● Qué se pide
(A) Responde según el texto sobre «Cabaret»:
(i) ¿Cuántas cajetillas fumaba Bob Fosse al día?
(ii) ¿En qué cabaret se inspira el Kit Kat Club?
(iii) ¿Qué edad tenía Liza Minnelli?
(B) Cita del texto sobre «Cabaret» el pasaje que va desde «Cuando Fosse aterrizó» hasta «días más tarde.».

● Texto
━━━━

Los cabarets de “Cabaret” (I)
Querido Teo:
El vuelo trasatlántico que llevaba a Bob Fosse hasta Berlín en 1971 no prohibía fumar, pero los compañeros de cabina del director no pasarían por alto a un viajero que encendía un cigarrillo tras otro, sin pausa. Fumarse seis cajetillas diarias exigía regularidad y constancia. A sus cuarenta y cuatro años se dirigía a rodar un musical que en realidad no lo era en el sentido tradicional, donde la gente se dice cosas cantando. Se trataba de hacer cine con la obra de teatro musical que, en 1961, había convertido a Judi Dench, a los treinta años, en la revelación de las tablas londinenses. Una década después, Fosse estaba casi seguro de que no había nadie en Hollywood con un recorrido como el suyo en los musicales, lo que no había impedido que fracasara con el que había rodado poco antes. La conclusión de su fracaso era que estaba demasiado pegado al teatro y el cine exigía lo que él pensaba hacer ahora con lo que le esperaba en Berlín. Darle vida a la cámara y usar luego el montaje como nadie lo había hecho. En el equipaje llevaba el origen de la historia, la edición que reunía los dos libros en los que se había inspirado el musical teatral. Significaba retroceder cuarenta años, hasta 1931, cuando Berlín fue durante siete años la ciudad europea más interesante y moderna, mientras los nazis comenzaban a extender su locura de poder.
Cuando Fosse aterrizó en Berlín fue conducido a la Motzstrasse, una calle bastante tranquila, que hoy ofrece distraerse con varias tiendas donde se venden todo tipo de artilugios eróticos a base de cuero y cremalleras, recuerdo apagado de los años entre las dos guerras europeas, cuando El Dorado era uno de los cabarets más populares y el “local de mala reputación” en el que se inspira el Kit Kat Club de “Cabaret”. El equipo de producción pudo mostrar a Fosse la obra para convertir el antiguo local en plató, donde situar todos los números musicales menos uno que, paradoja habitual, terminaría por ser el más valorado para muchos. La protagonista de la película llegó días más tarde.
Liza Minnelli llevaba toda su vida creciendo artísticamente, desde que debutó a los dos años en brazos de su madre. La hija de Judy Garland y Vincente Minnelli tenía 25 años, había sido nominada al Oscar por su segunda película y llenaba los teatros donde cantaba. Aunque la protagonista de “Cabaret” era inglesa, se había cambiado la historia para que fuera americana. Minnelli había estudiado con su padre el aspecto de una artista norteamericana en la década de 1930, mientras Fosse se preparaba para intentar reproducir el ambiente de 1931.
Berlín era por aquel entonces una ciudad bastante cosmopolita. Los nazis que hablaban de “la chusma del Este” o de la “americanización”, arrugando la nariz, estaban aún en segundo plano. Una parte indefinible y significativa de la juventud alemana tenía más que una actitud amigable con todo lo extranjero. Los visitantes eran bienvenidos, sin que importase si llegaban por voluntad propia, como los americanos y los chinos, o tras haber sido expulsados de sus países, como los rusos. Reinaba un espíritu abierto, de curiosidad. Se notaba un gran soplo de aire fresco y las barreras de clase se habían difuminado, tal vez como consecuencia del empobrecimiento generalizado por la gran crisis económica de la que se estaba saliendo. Muchos estudiantes eran a la vez obreros, y muchos obreros jóvenes eran a la vez estudiantes. La soberbia y el espíritu de clase simplemente se habían convertido en una antigualla. Las relaciones entre los sexos eran más abiertas y más liberales que nunca. Despertaban compasión las generaciones que en su juventud únicamente se encontraron con vírgenes inalcanzables a las que venerar y putas con las que desahogarse.

━━━━

● Lista de registros
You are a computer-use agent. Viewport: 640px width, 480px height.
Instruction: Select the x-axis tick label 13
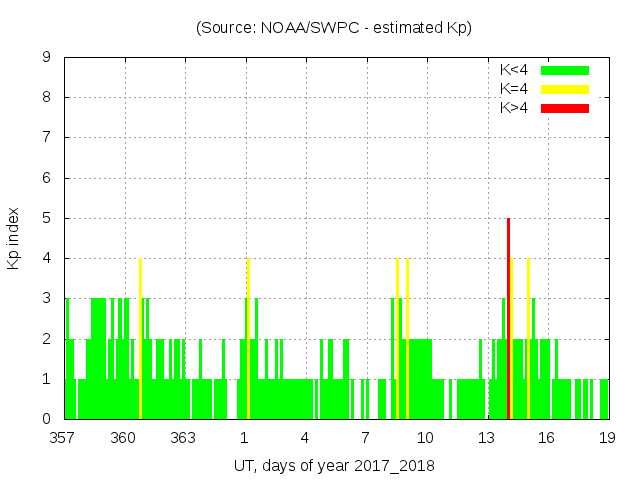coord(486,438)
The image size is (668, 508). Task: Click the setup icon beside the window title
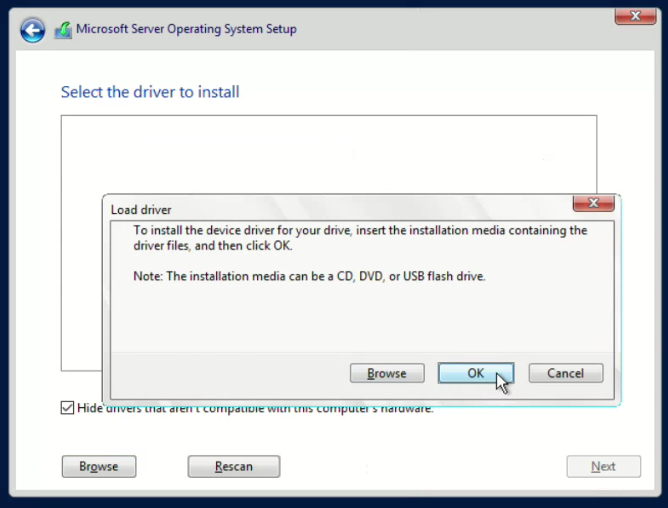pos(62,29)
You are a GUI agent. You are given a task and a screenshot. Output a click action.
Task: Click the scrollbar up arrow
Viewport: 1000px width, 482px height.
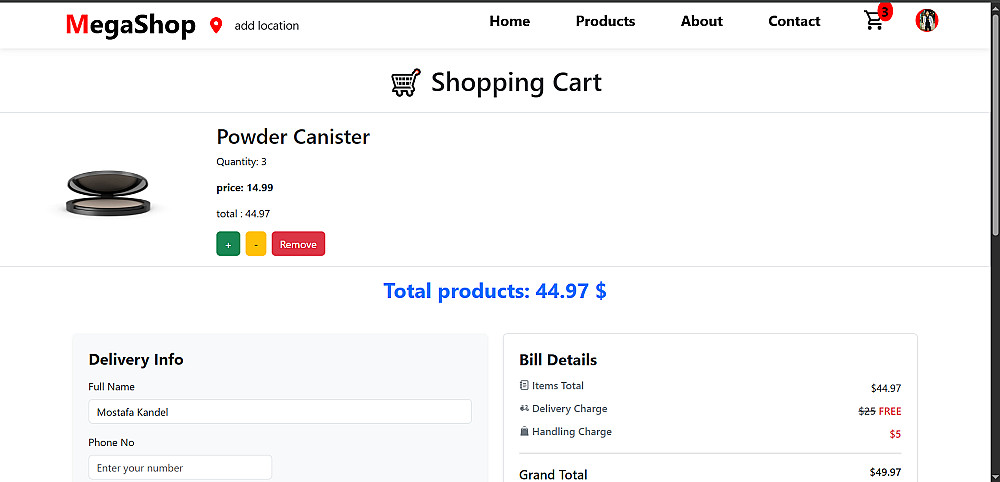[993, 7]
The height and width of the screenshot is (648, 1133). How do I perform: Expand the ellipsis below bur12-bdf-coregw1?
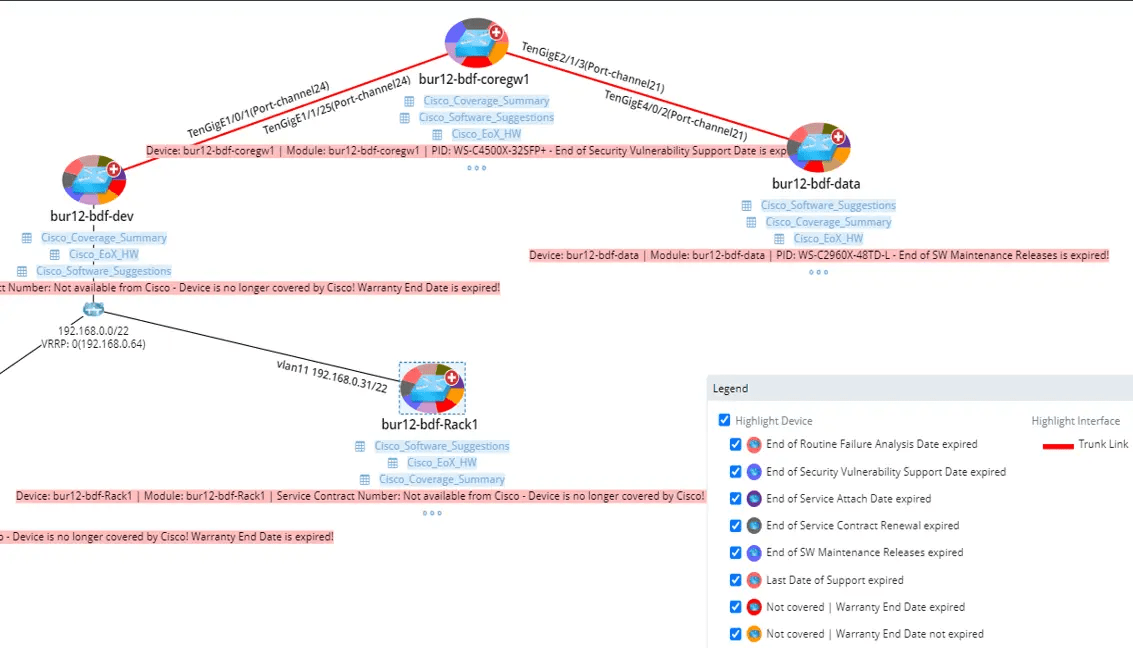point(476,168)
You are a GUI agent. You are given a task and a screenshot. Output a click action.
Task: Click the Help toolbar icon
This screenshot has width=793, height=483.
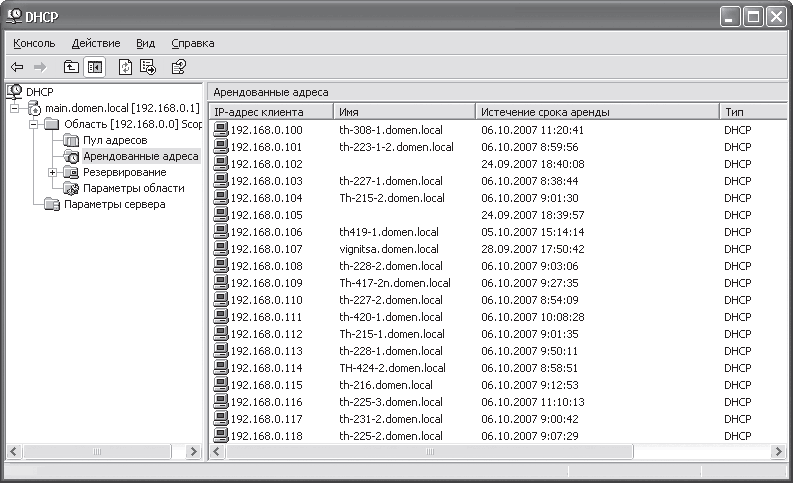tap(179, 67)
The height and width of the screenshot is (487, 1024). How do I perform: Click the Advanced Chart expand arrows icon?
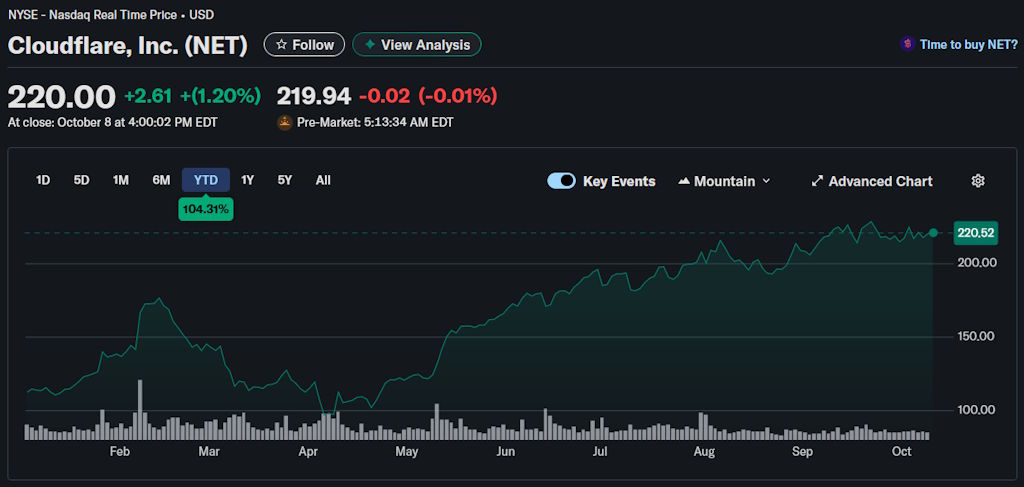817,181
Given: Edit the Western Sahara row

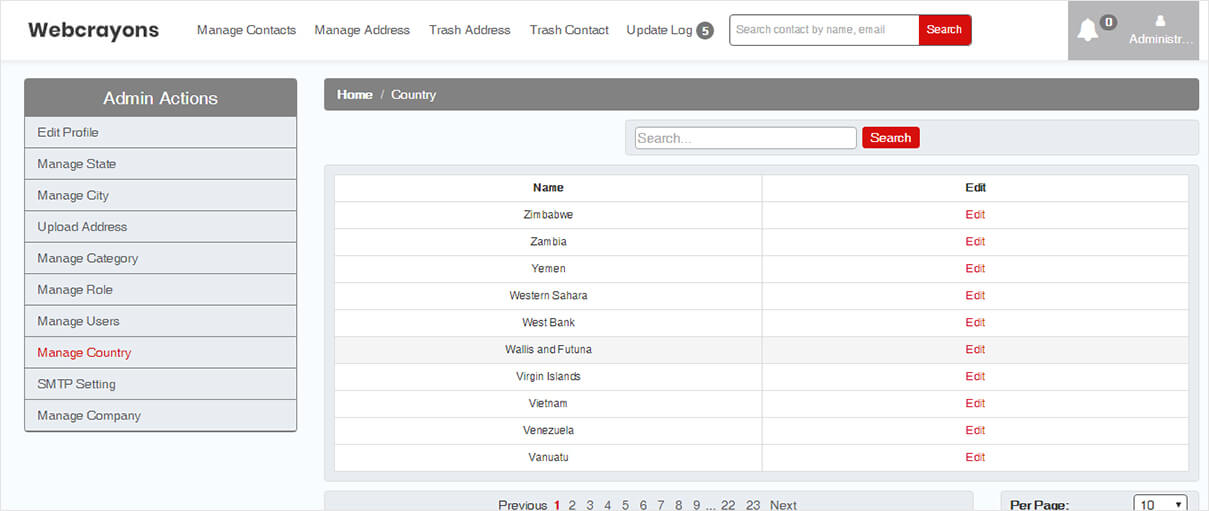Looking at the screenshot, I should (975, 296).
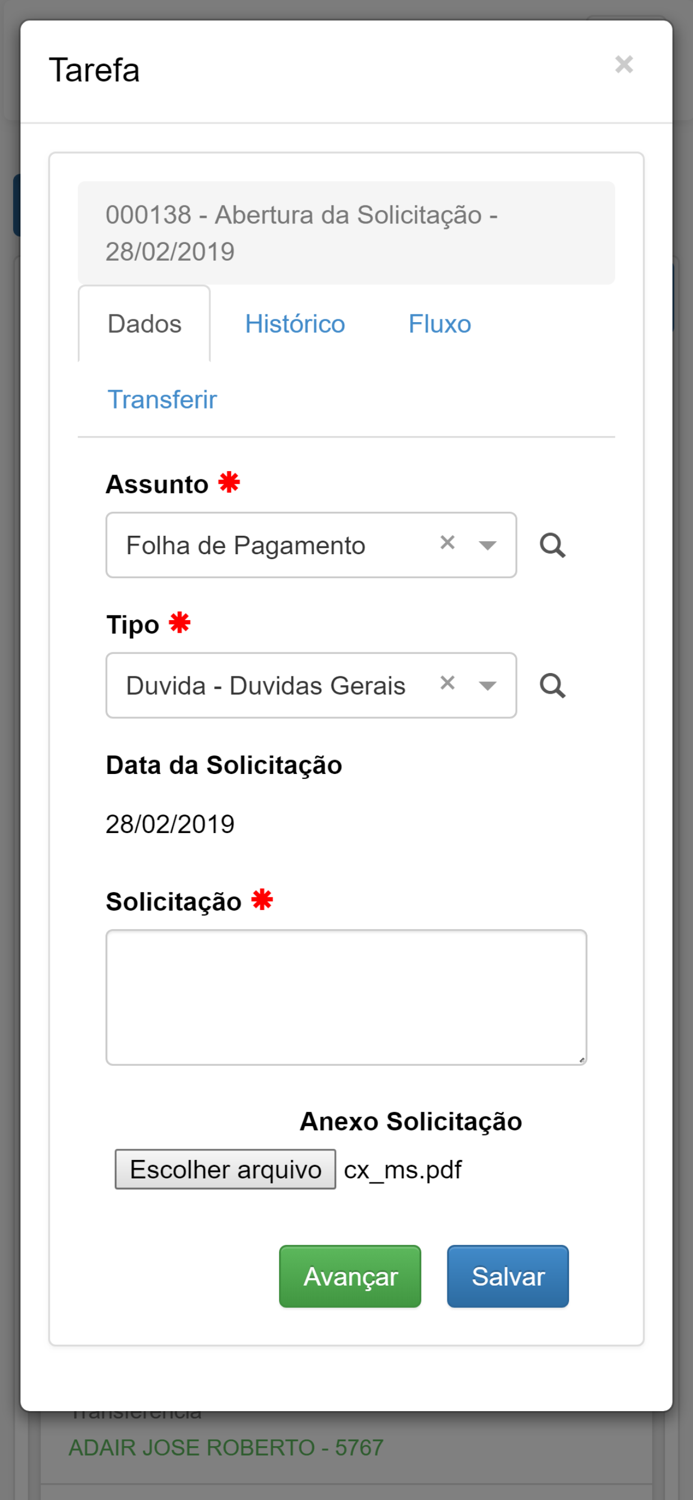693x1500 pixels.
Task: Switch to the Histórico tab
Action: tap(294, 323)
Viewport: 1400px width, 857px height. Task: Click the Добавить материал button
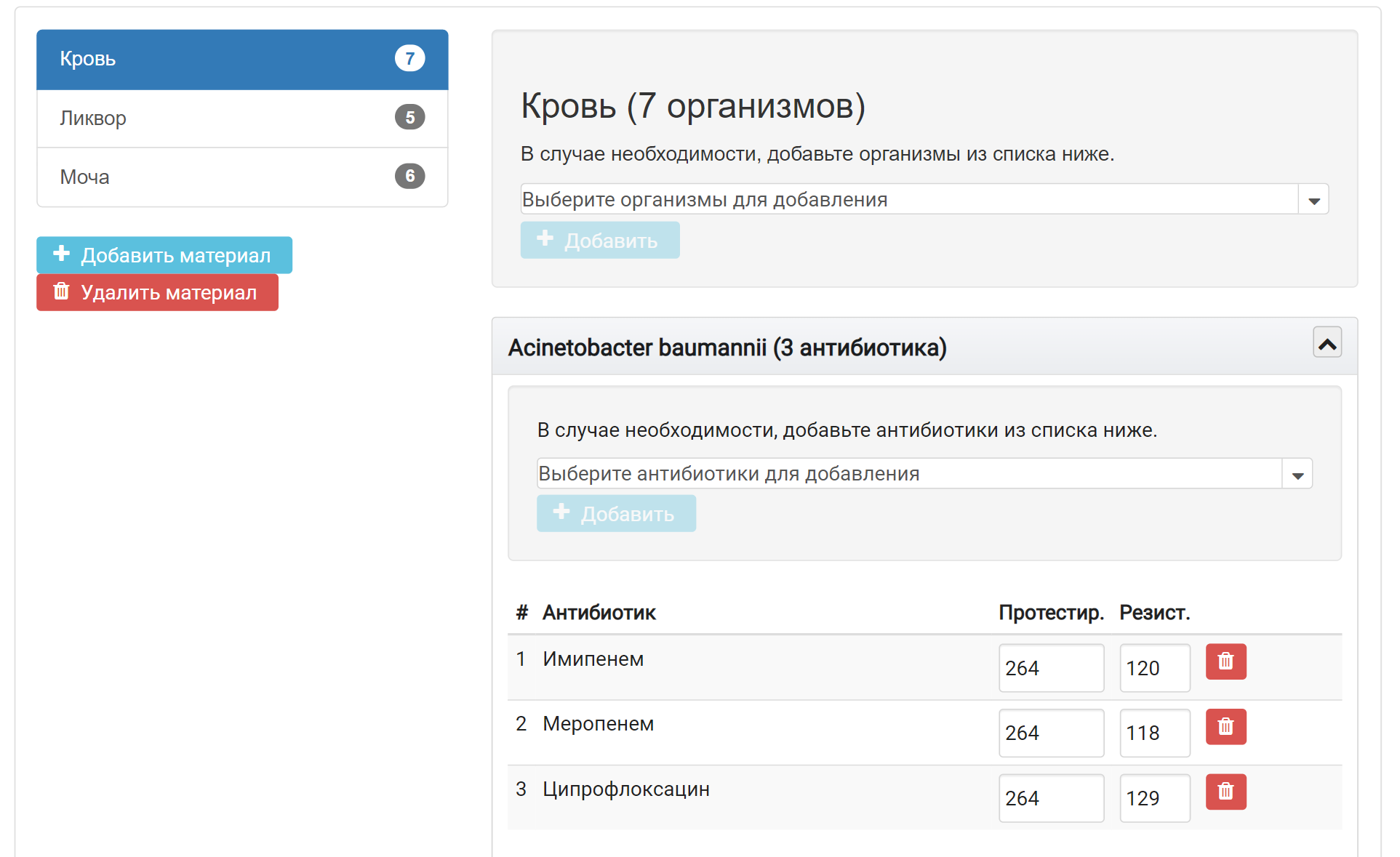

━━━━

● Respuestas por tarea
(A)
(i) Seis.
(ii) En El Dorado.
(iii) 25 años.

(B)
Cuando Fosse aterrizó en Berlín fue conducido a la Motzstrasse, una calle bastante tranquila, que hoy ofrece distraerse con varias tiendas donde se venden todo tipo de artilugios eróticos a base de cuero y cremalleras, recuerdo apagado de los años entre las dos guerras europeas, cuando El Dorado era uno de los cabarets más populares y el “local de mala reputación” en el que se inspira el Kit Kat Club de “Cabaret”. El equipo de producción pudo mostrar a Fosse la obra para convertir el antiguo local en plató, donde situar todos los números musicales menos uno que, paradoja habitual, terminaría por ser el más valorado para muchos. La protagonista de la película llegó días más tarde.